À Wattrelos, la journée commence par un gigantesque déballage. De 8 h à 17 h, le vide-greniers des Berlouffes occupe quelque 17 km de trottoirs dans le centre-ville, à Saint-Liévin, au Moulin et au Laboureur. Les professionnels en sont exclus : ce sont les particuliers qui prennent possession des trottoirs. Pour cette édition, tous les emplacements ont été réservés.
Puis les Berlouffes deviennent franchement wattrelosiennes. À 11 h, Jeanne de Wattrelos, Ferrand de Portugal et Thomas de Savoie, les trois géants de la ville, rejoignent le parvis de l’hôtel de ville avec le mannequin Berlouffe et le groupe folklorique des Berlouffes d’un jour. À 17 h, place Jean-Delvainquière, viennent les combats et danses en costume. À 17 h 30, des poupées Berlouffes sont lancées depuis le balcon de l’église Saint-Maclou. Un quart d’heure plus tard, le grand mannequin est brûlé et la journée se termine par un rondeau autour du bûcher.

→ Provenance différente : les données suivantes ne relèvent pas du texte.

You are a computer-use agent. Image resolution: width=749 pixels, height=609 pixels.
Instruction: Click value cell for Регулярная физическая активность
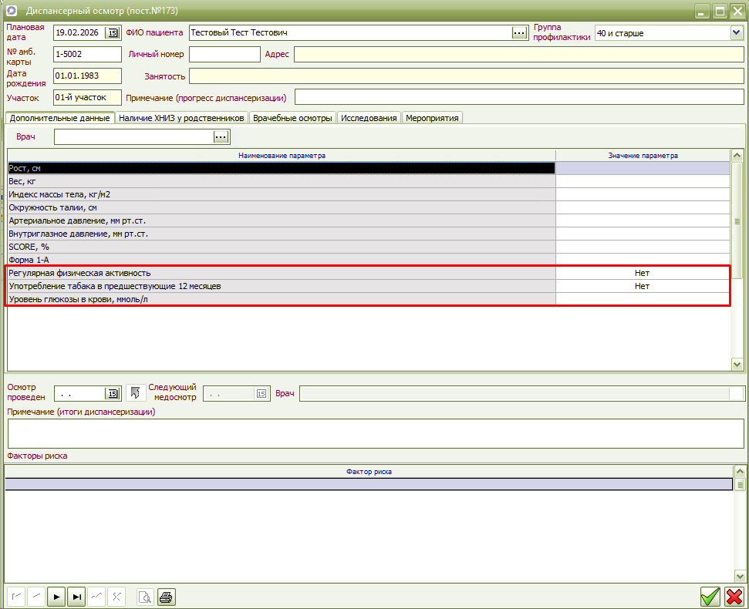point(642,273)

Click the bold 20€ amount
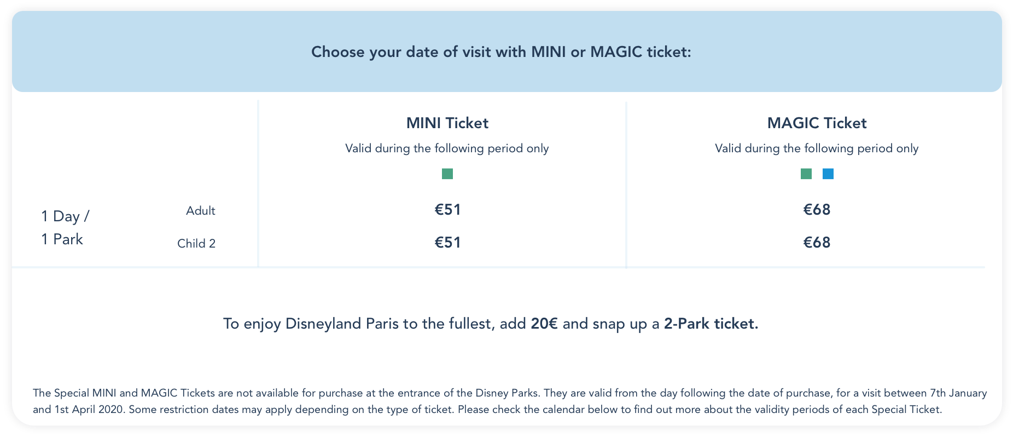pyautogui.click(x=544, y=324)

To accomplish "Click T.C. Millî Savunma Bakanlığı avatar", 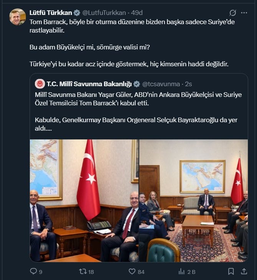I will (40, 84).
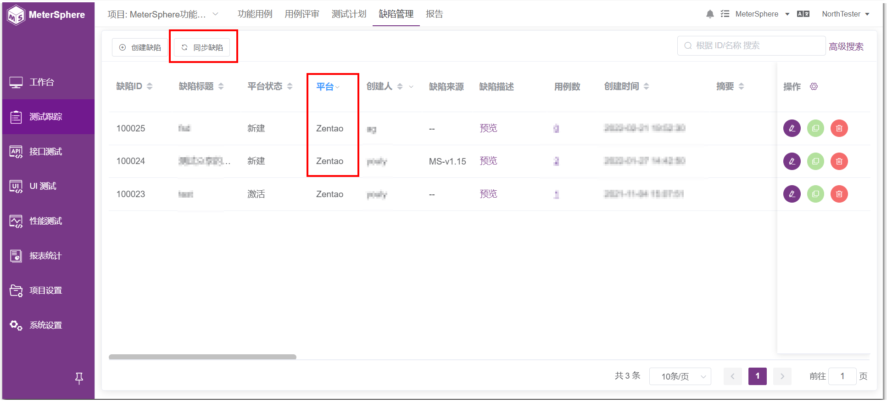The image size is (887, 403).
Task: Open table column settings gear icon
Action: click(814, 86)
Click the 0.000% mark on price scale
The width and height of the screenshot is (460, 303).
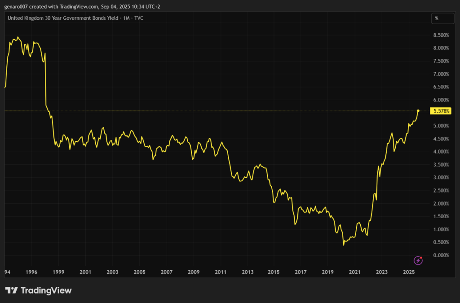441,255
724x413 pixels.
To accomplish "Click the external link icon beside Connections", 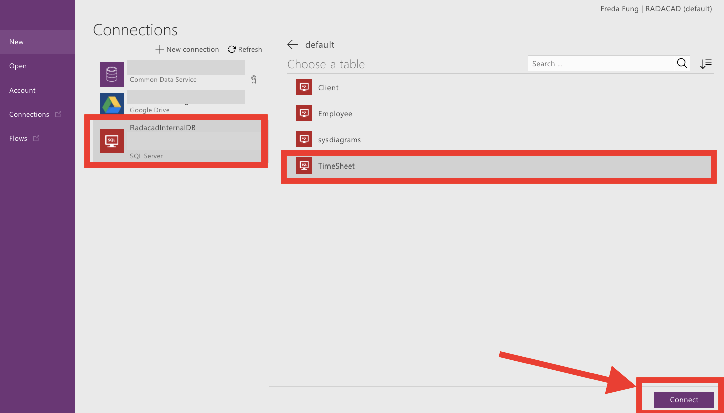I will pyautogui.click(x=58, y=114).
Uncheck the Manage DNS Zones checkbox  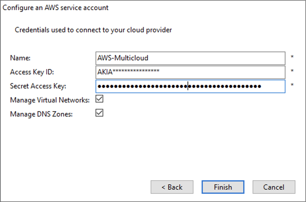coord(100,113)
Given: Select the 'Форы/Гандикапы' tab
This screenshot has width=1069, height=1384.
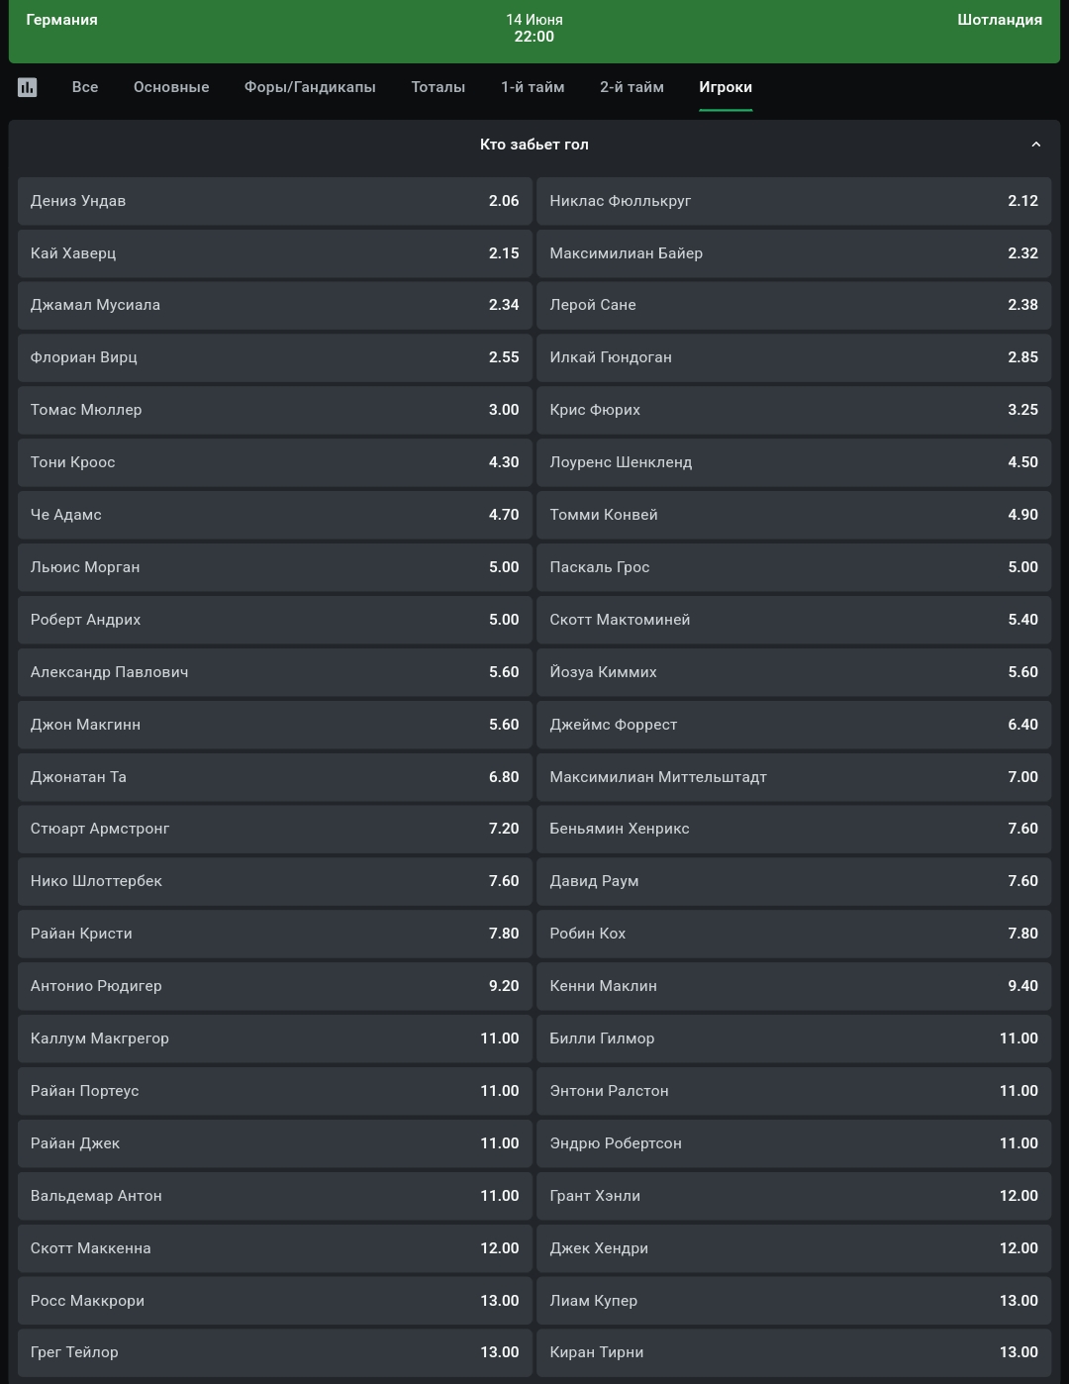Looking at the screenshot, I should coord(310,87).
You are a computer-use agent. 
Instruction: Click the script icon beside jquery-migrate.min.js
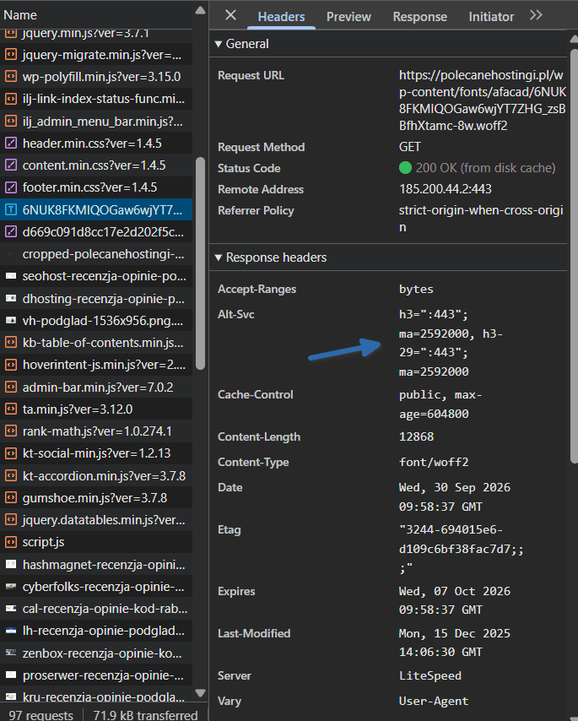pos(11,55)
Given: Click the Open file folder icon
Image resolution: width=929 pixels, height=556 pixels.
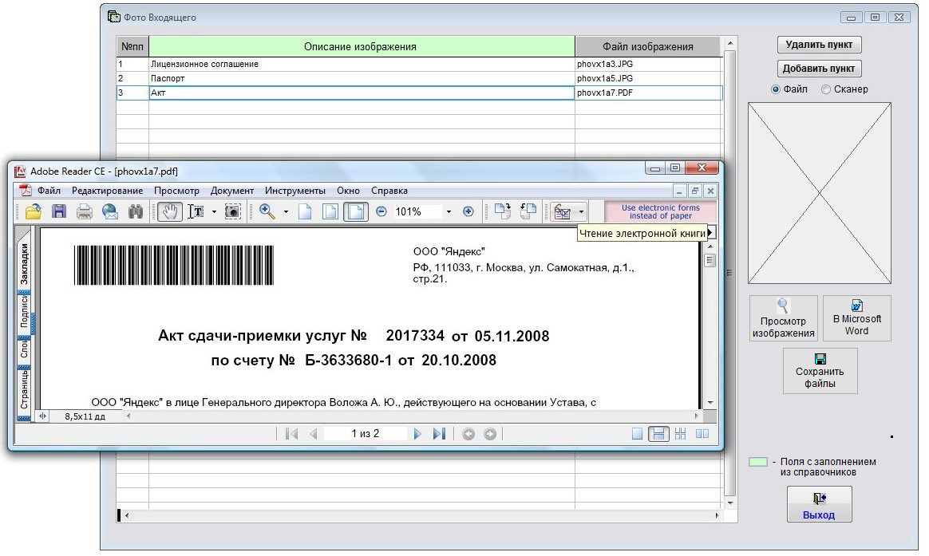Looking at the screenshot, I should click(x=34, y=212).
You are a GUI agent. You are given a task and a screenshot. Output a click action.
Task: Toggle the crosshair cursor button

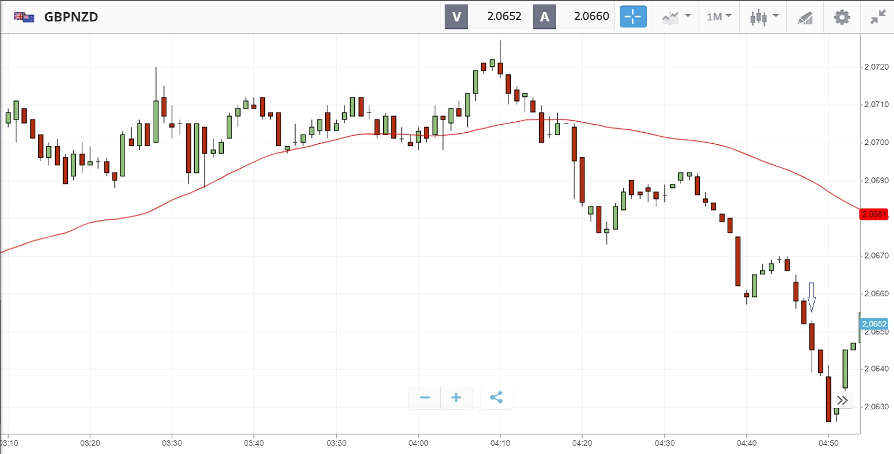633,17
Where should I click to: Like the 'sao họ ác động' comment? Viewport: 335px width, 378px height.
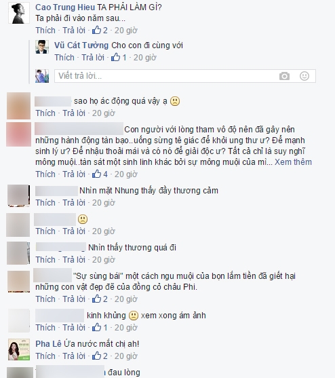coord(45,113)
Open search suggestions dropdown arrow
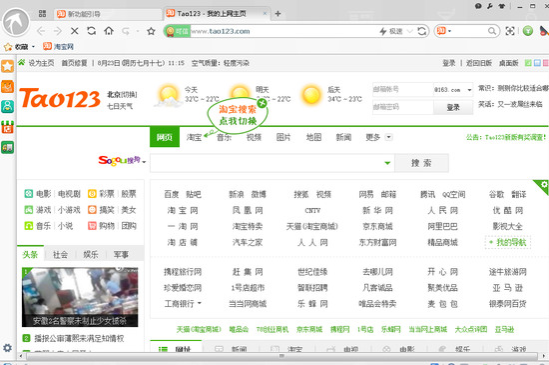 click(387, 163)
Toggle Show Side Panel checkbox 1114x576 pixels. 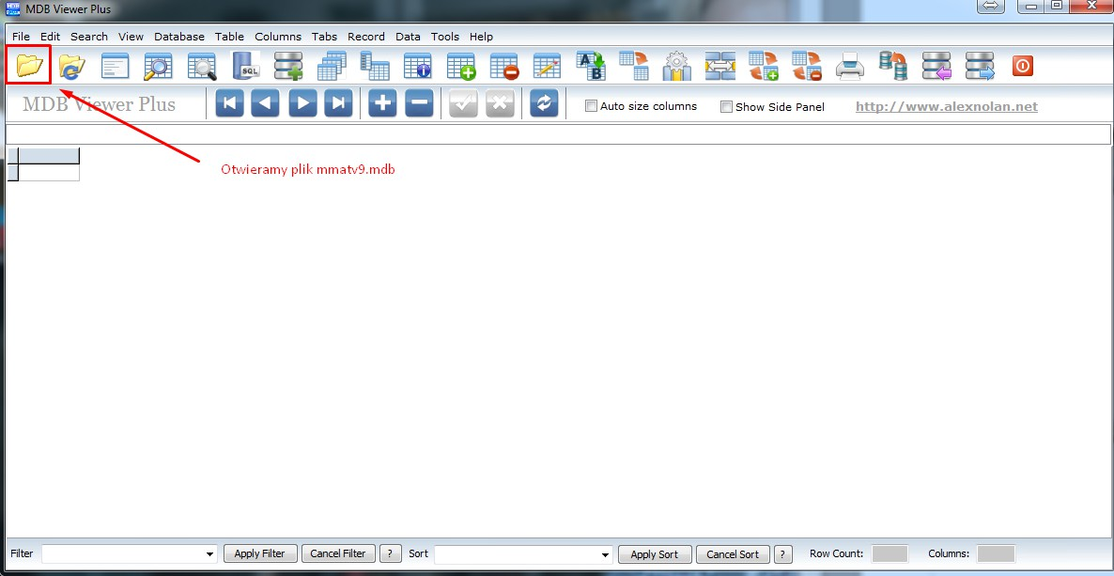point(726,107)
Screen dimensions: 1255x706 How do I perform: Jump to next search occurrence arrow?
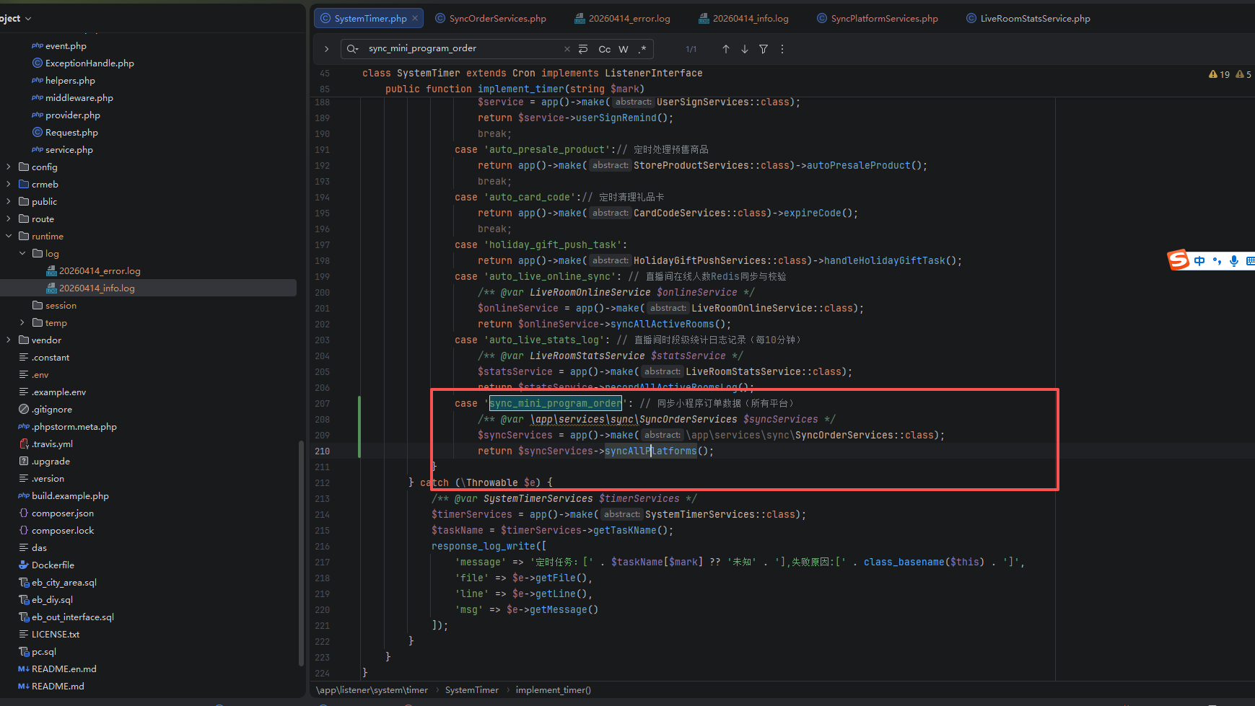coord(744,49)
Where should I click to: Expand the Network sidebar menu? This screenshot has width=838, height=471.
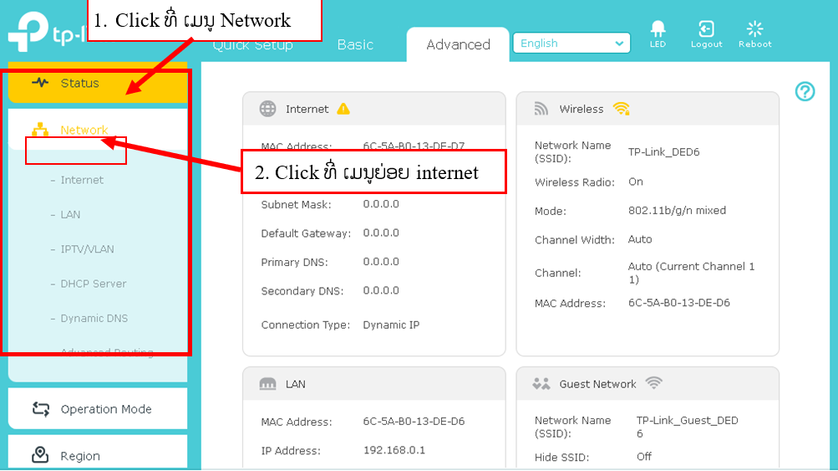click(x=84, y=130)
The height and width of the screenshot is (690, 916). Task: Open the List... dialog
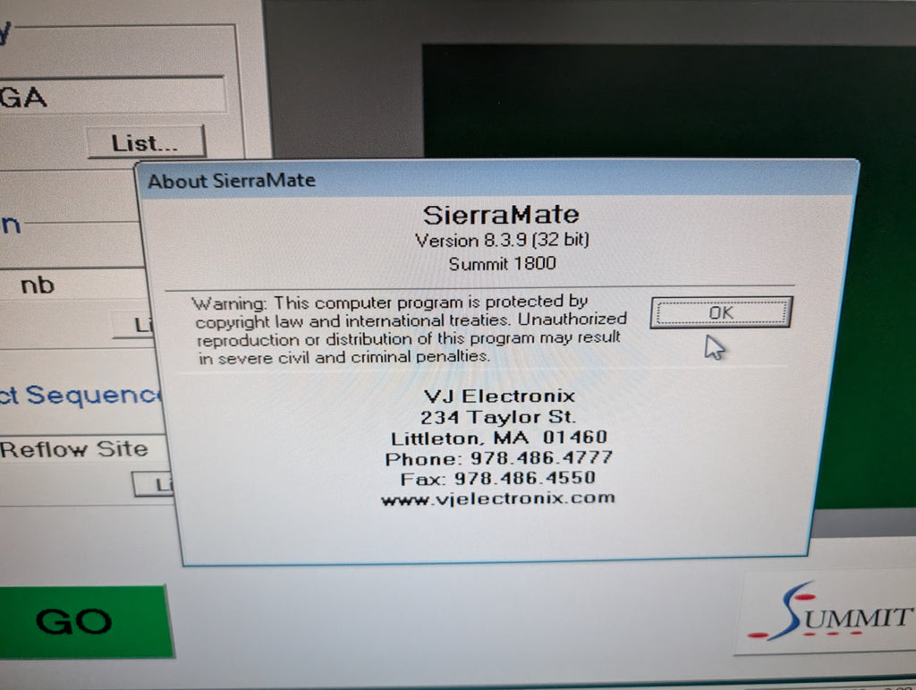(148, 142)
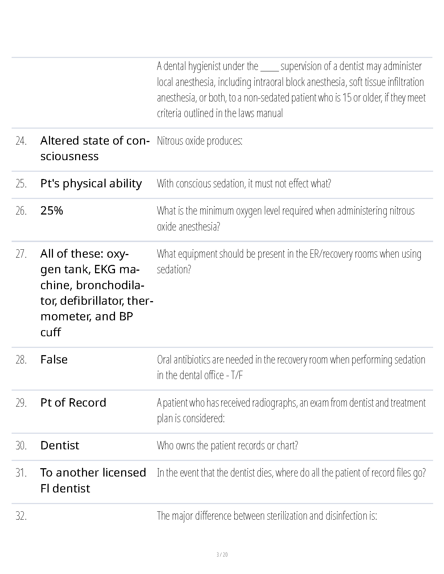
Task: Click the answer 'Altered state of consciousness'
Action: click(x=95, y=148)
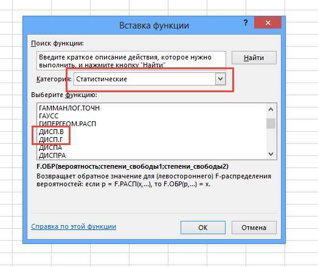Image resolution: width=318 pixels, height=267 pixels.
Task: Select the ДИСП.Г function
Action: click(50, 140)
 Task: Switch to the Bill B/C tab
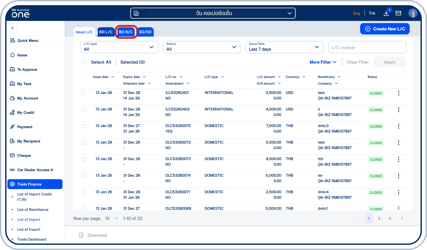pos(126,32)
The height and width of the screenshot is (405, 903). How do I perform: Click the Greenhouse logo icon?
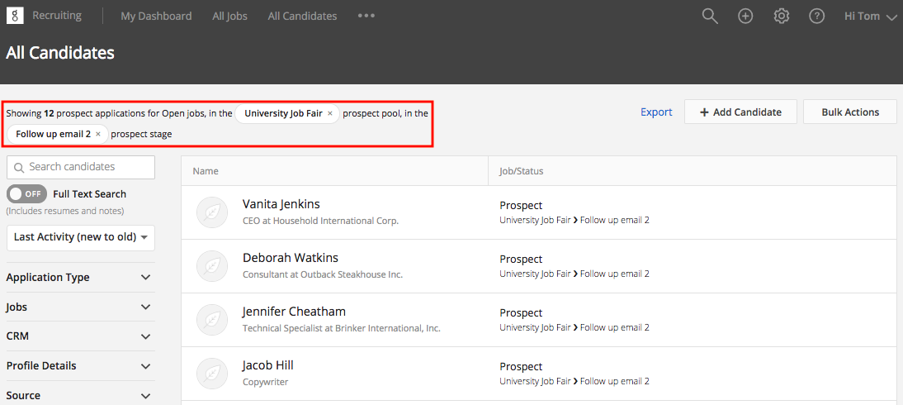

À voir ce cérémonial, on pourrait croire à une coutume transmise depuis des siècles. La fête actuelle date pourtant de 1978. La Ville cherchait alors à relancer la fête foraine du centre en ajoutant un marché aux puces. Son dossier historique recense 293 étals dès cette première édition et avance 50 000 visiteurs. L’année suivante apparaît le lancer de poupées. En quelques décennies, ce qui était une nouvelle fête locale s’est doté de ses personnages, de ses gestes et de son calendrier, fixé au deuxième dimanche de septembre.
Elle s’est aussi construite autour d’une mémoire beaucoup plus ancienne. La Ville rattache les Berlouffes à un épisode des guerres de Religion survenu à Wattrelos en 1566. Dans le récit local, des « gueux », calvinistes flamands et insurgés, furent assiégés dans l’église avant de périr lors de son incendie. Le lancer depuis Saint-Maclou et le mannequin livré aux flammes ont été conçus en référence à cet épisode.
Les Berlouffes ne sont donc pas le vestige intact d’une fête du XVIe siècle. Leur singularité vient plutôt de ce que Wattrelos a fait de cette mémoire depuis 1978 : une brocante immense, des associations dans les rues, trois géants, un groupe folklorique et des rites désormais propres à la fête.
Ce dimanche, la séquence se répétera encore une fois. À 17 h 30, les regards monteront vers le balcon de Saint-Maclou pour attraper une poupée. À 17 h 45, ils se tourneront vers la place Jean-Delvainquière, où Berlouffe finira dans le feu.